Having been a foreign lawyer abroad for a significant part of my career so far – this last decade in CEE – I can say that the past couple of years have been the most interesting, and I mean that in the Confucian sense. Not because of local market developments or interesting deals – though there have been plenty of both – but because of the events of 2016 and a certain painful embarrassment and anguish I feel when a well-meaning acquaintance, colleague, or client, in genuine bewilderment, looks me in the eye and asks me, in my capacity as a British citizen and English lawyer, “what on earth is going on?”
My best response so far is a weak smile and a shrug. My long-suffering colleagues will tell you that my worst response is to subject them to a diatribe about the strange obsession some in the country of my birth have these days with blue passports and fish quotas.
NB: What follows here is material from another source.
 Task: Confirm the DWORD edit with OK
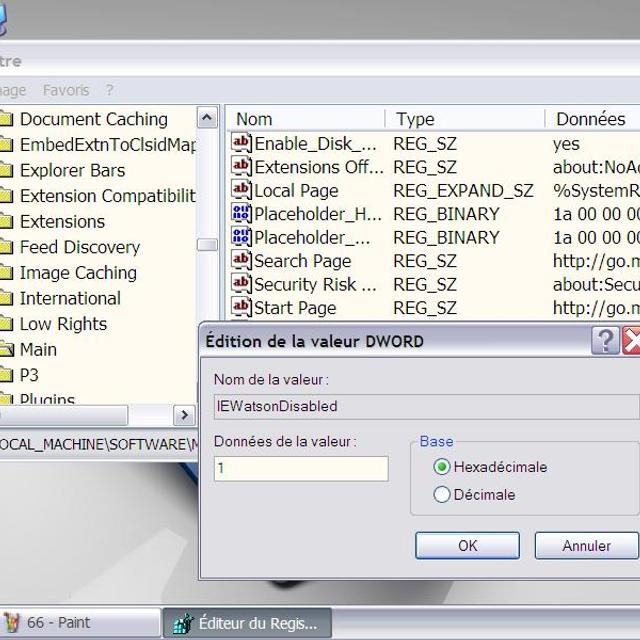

But it’s not just the Anglosphere, of course. These are uncertain times everywhere, in economics as well as politics. On the level of the markets, I have attended several meetings and symposia over the last year or two at which lawyers, bankers, economists, and investors have spoken of their fears (or hopes, depending on their investments strategies or practices) of a credit dam breaking sometime next year or in any case by 2021. At a gathering of LSE alumni recently, Lord Hain spoke about the resentments and mistrust underlying the shocking Brexit vote. His diagnosis would not surprise anyone alive to the apparent madness which has engulfed England and America. But he noted, correctly in my view, that these are all symptoms of significant structural weaknesses in the political economies of the developed world, and need to be considered in those terms.
So what is in store? Prognostication is a dangerous game, as Francis Fukuyama can tell you. At the micro level, there have been some encouraging developments, for example in the legal framework for formal and informal restructurings, as well as the growing sophistication among stakeholders in terms of strategies of value-preservation in a downturn. But since deeper currents are at play which will determine longer-term outcomes, these currents bear some thought.
It’s not difficult to agree on some of the fundamental dynamics and risks: unresolved distortions in the credit markets consequent on the last financial crisis; the suspicion that central banks and governments are under-armed for a response to the next crisis; and an unequal distribution of the economic benefits of globalization and the pursuit of austerity – both voluntary and imposed – by cash-strapped and indebted national governments. Though these factors may seem somewhat remote in the parts of CEE where relative economic performance has on the whole been healthy, political and economic crises in this region are often unwelcome imports, and have already begun to have their effects. A crisis in Western Europe and North America will of course negatively affect external resources available for FDI, and local political developments have already depressed perceptions of the region as a worthwhile destination for investment. Economic tensions give rise to societal and political tensions, and the disquiet which I think we all feel is that current developments within the region and beyond presage unwelcome political outcomes if and when another crisis comes. Even now, the weight of populist politics is heavy in Europe.
What our region has to offer at this moment in European history is a relatively recent taste of two opposing visions of society; of the consequences of the two (I would not say twin) populisms alive in the zeitgeist. Much depends on the political class seeking not to profit from societal tensions, but to dampen them, and though current political developments in some quarters do not lend themselves to optimism on this score, we can all do our bit.
It is a common habit among non-lawyers (particularly, I am sure, clients in receipt of an invoice) to quote from Henry VI: “First, let’s kill all the lawyers.” Though rarely intended as such, this is of course a backhanded compliment, if you’ve seen the play. The character Dick the Butcher means by these words that, to overthrow civil society, you first take aim at lawyers, as they are the natural guardians of the rule of law. At the risk of self-congratulation, I would argue that lawyers have a unique role to play in the societies in which they live and work. In addition to helping our clients navigate the microeconomic risks and opportunities of their investments and markets, we can also become even more involved in humanitarian and civic organizations, and engage with, and contribute constructively to, the public dialogue. This is certainly my intention for the coming months and years.